▶ Aim of the task
Could the lines from the line bearing "Click the plus" to the end of the records below be copied exactly, with the pictures left out and no other lines added?

▶ Records for this task
---------------

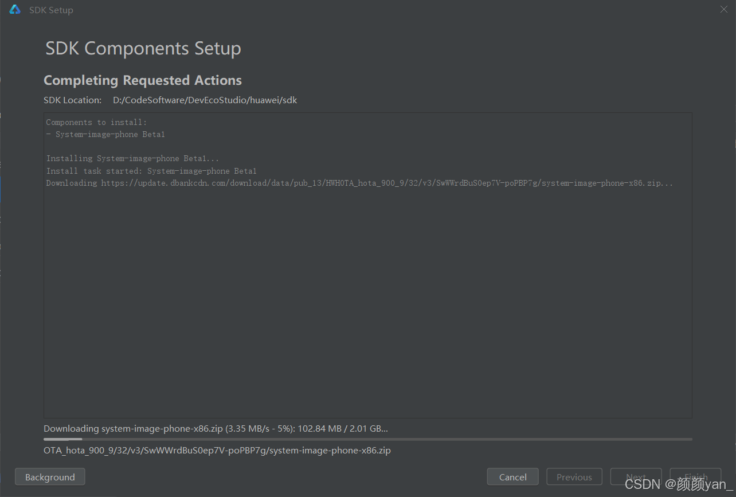
Task: Click the 'SDK Setup' window title text
Action: tap(51, 10)

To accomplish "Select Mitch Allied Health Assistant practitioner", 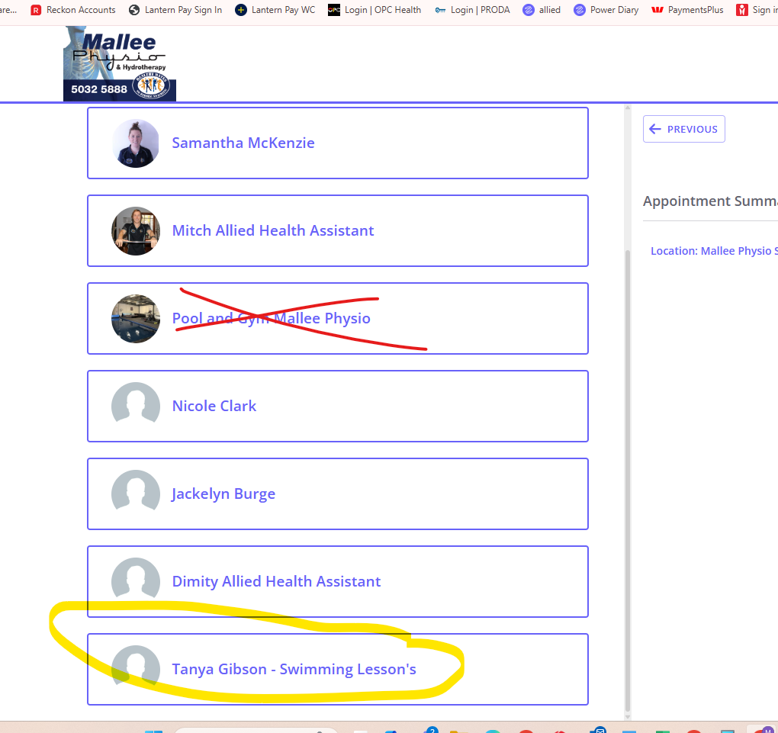I will 272,230.
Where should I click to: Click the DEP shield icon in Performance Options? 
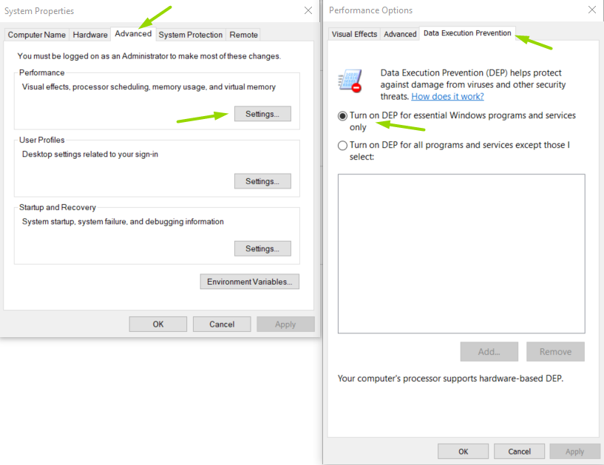349,81
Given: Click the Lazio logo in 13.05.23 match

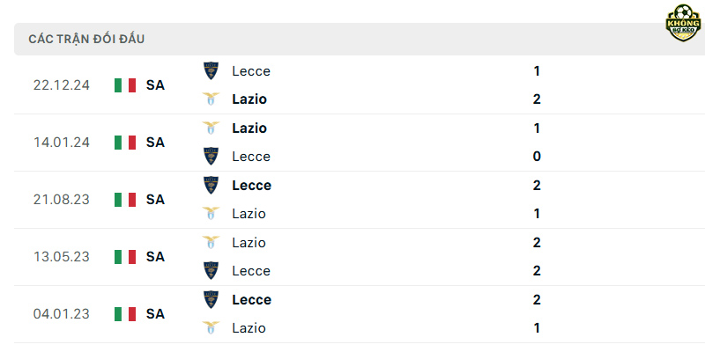Looking at the screenshot, I should 211,243.
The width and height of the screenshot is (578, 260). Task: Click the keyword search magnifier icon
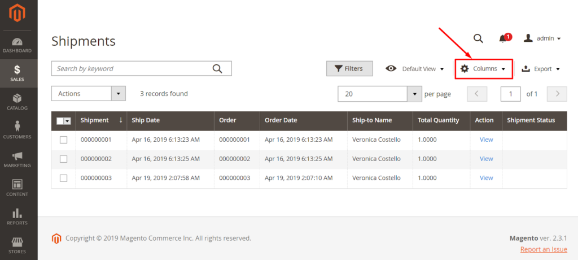tap(217, 68)
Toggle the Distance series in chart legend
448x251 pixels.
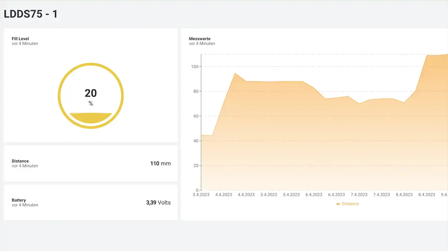pyautogui.click(x=350, y=204)

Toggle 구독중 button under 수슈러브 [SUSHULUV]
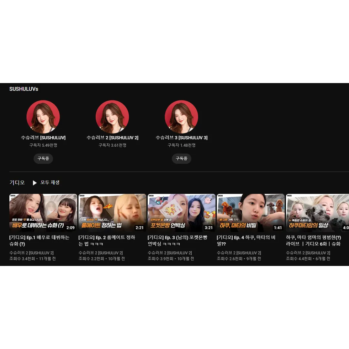pos(43,159)
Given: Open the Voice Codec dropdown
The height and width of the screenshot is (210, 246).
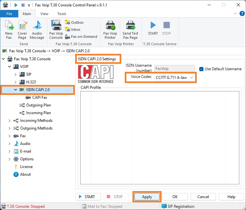Looking at the screenshot, I should click(x=175, y=78).
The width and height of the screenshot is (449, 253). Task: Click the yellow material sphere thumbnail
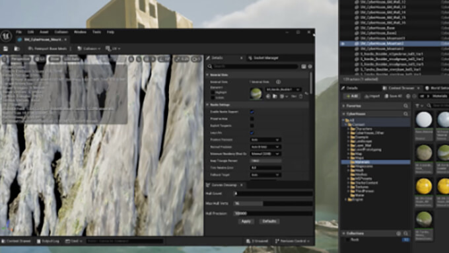tap(424, 186)

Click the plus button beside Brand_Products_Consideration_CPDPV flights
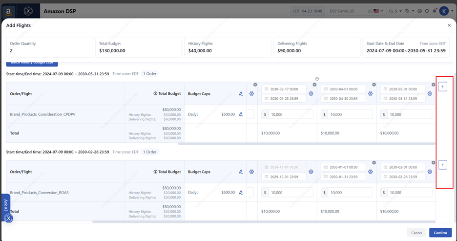tap(442, 87)
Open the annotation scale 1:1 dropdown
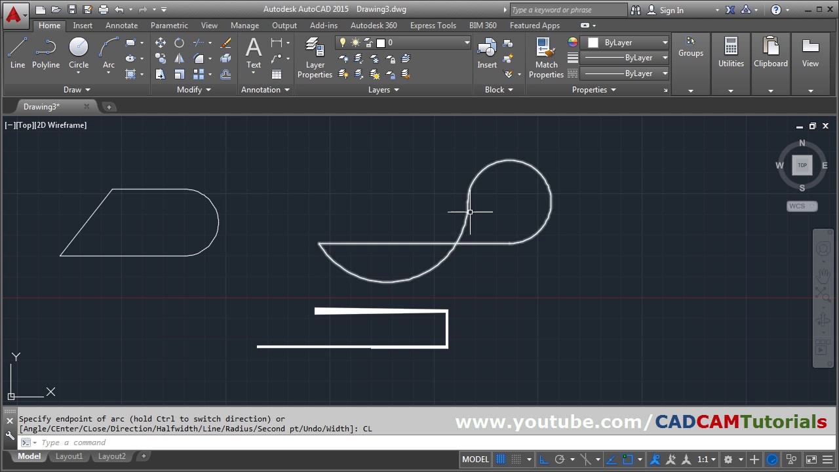The image size is (839, 472). [x=706, y=460]
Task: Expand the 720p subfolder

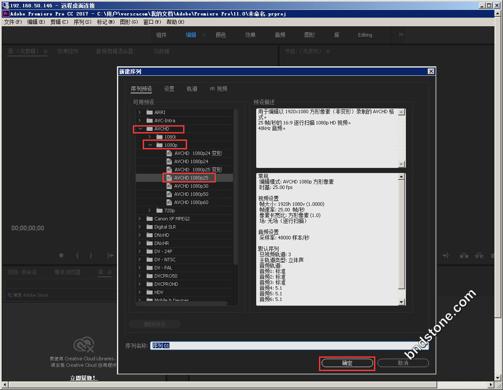Action: coord(150,210)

---------------

▶ Output
Click the plus button beside Brand_Products_Consideration_CPDPV flights
tap(442, 87)
Open the annotation scale 1:1 dropdown
The image size is (839, 472). [x=706, y=460]
Task: Expand the 720p subfolder

Action: coord(150,210)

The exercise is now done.